→ **Exercise materials**:
+++++

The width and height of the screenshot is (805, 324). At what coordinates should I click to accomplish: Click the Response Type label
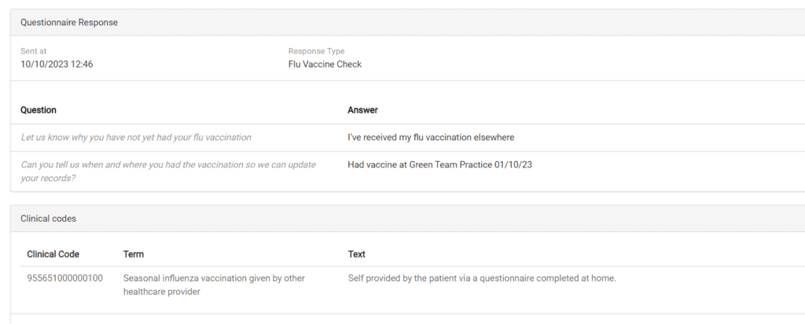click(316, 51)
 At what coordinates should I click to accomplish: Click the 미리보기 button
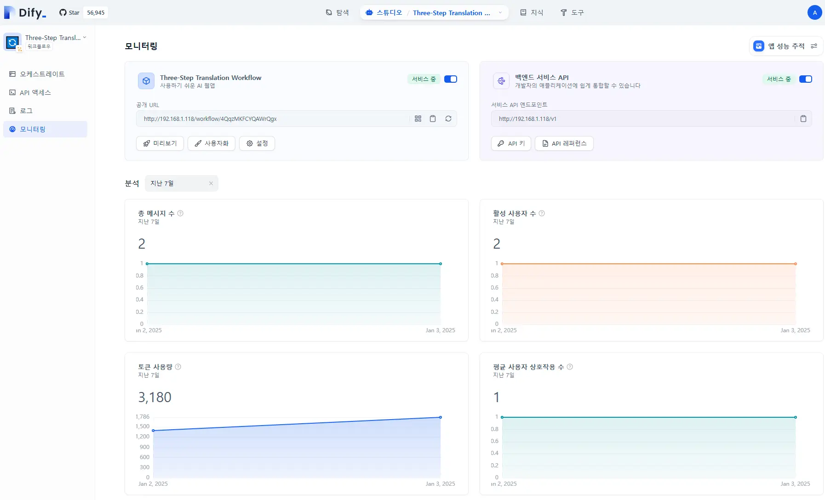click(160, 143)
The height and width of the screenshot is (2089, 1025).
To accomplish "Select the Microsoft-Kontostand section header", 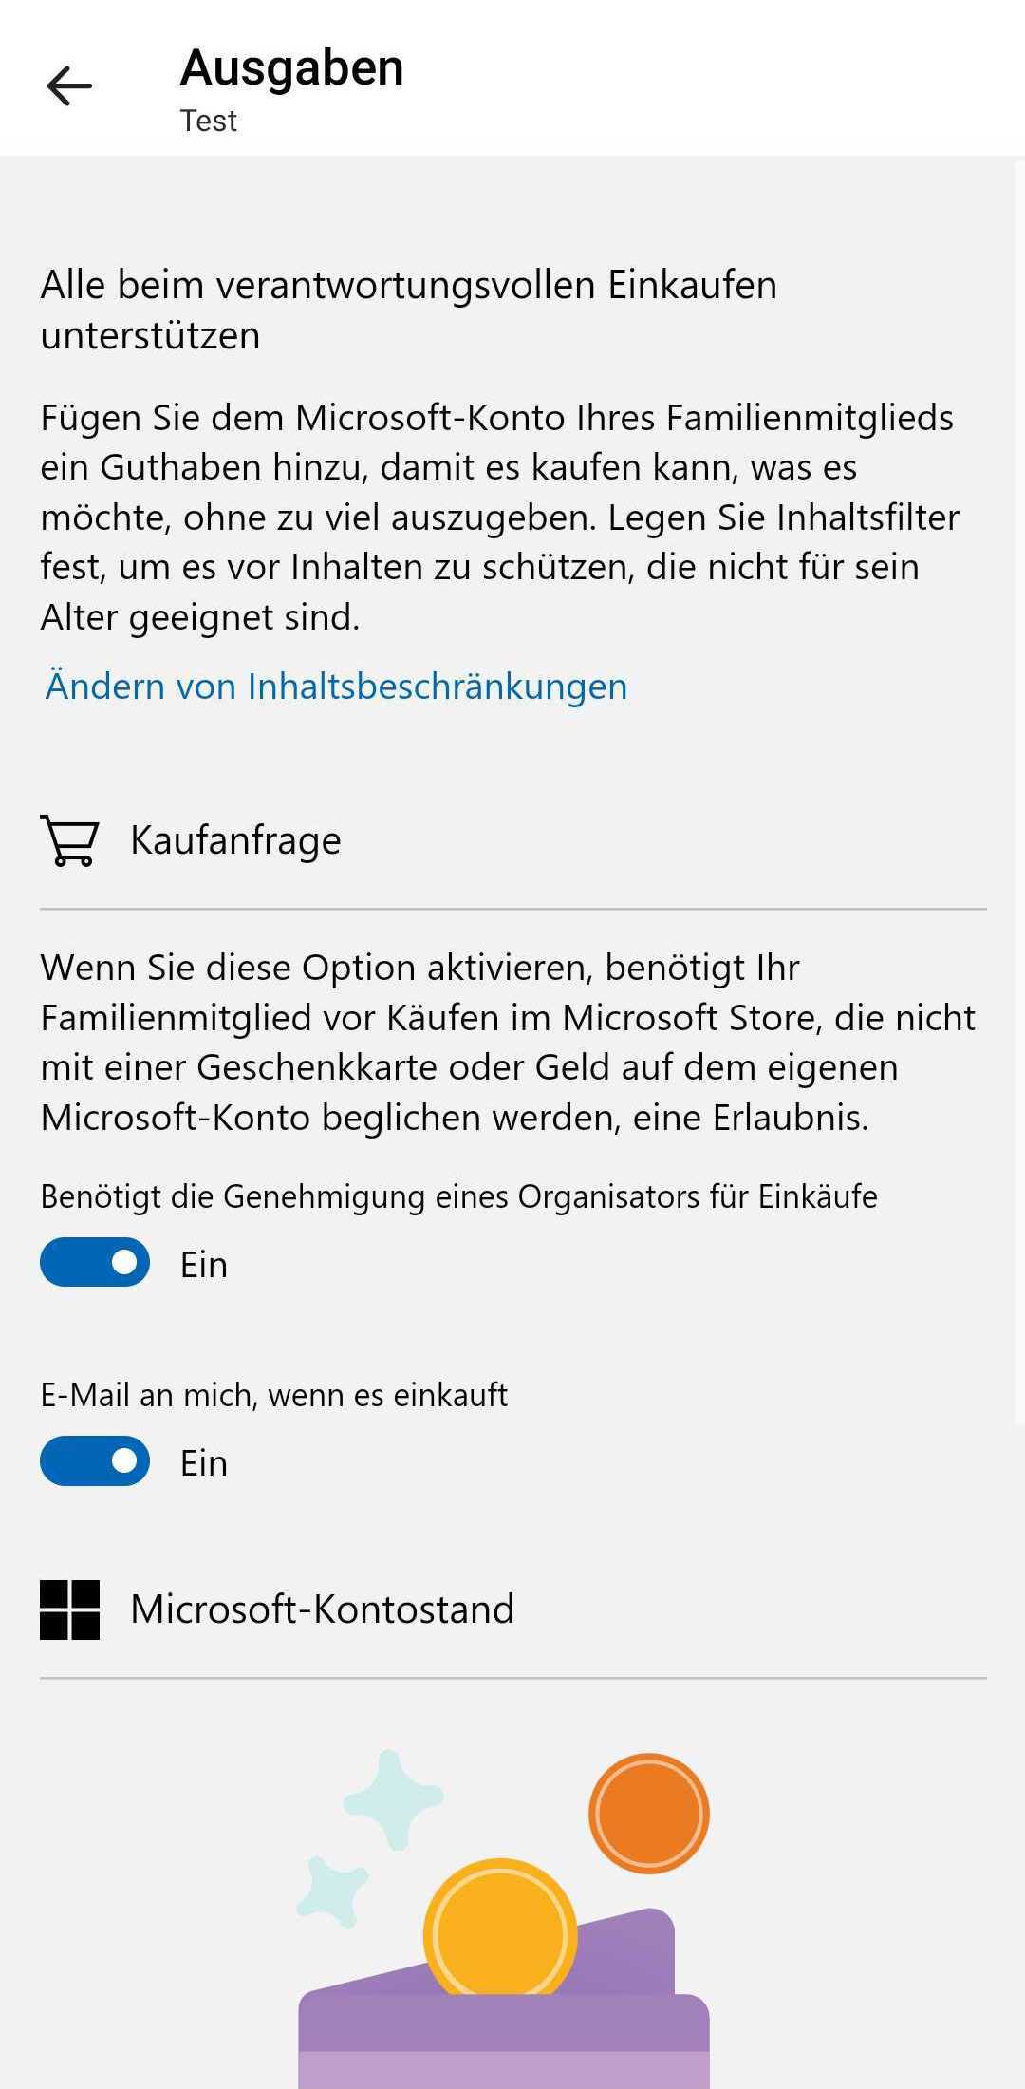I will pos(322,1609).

+++++

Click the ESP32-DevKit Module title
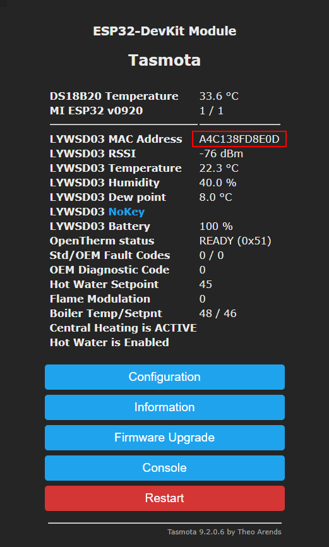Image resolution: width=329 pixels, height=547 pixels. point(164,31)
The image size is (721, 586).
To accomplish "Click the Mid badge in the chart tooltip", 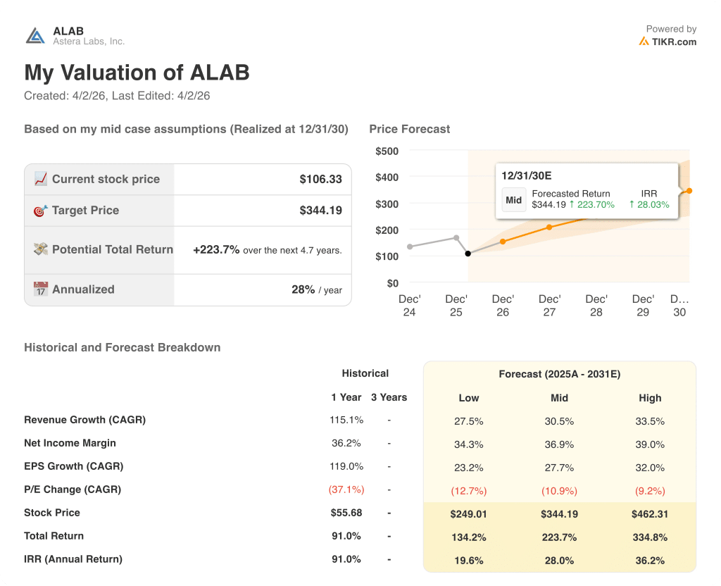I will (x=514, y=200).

+++++

→ **What is required**:
Using the listing above, restate exactly the range between the lines holding "The width and" and "The height and", inclusive, with pictures left out.

→ **Written solution**:
The width and height of the screenshot is (805, 324). At what coordinates should I click to accomplish: Click the Response Type label
click(316, 51)
 At what coordinates should I click to accomplish: Click the 미리보기 button
click(160, 143)
The height and width of the screenshot is (2089, 1025).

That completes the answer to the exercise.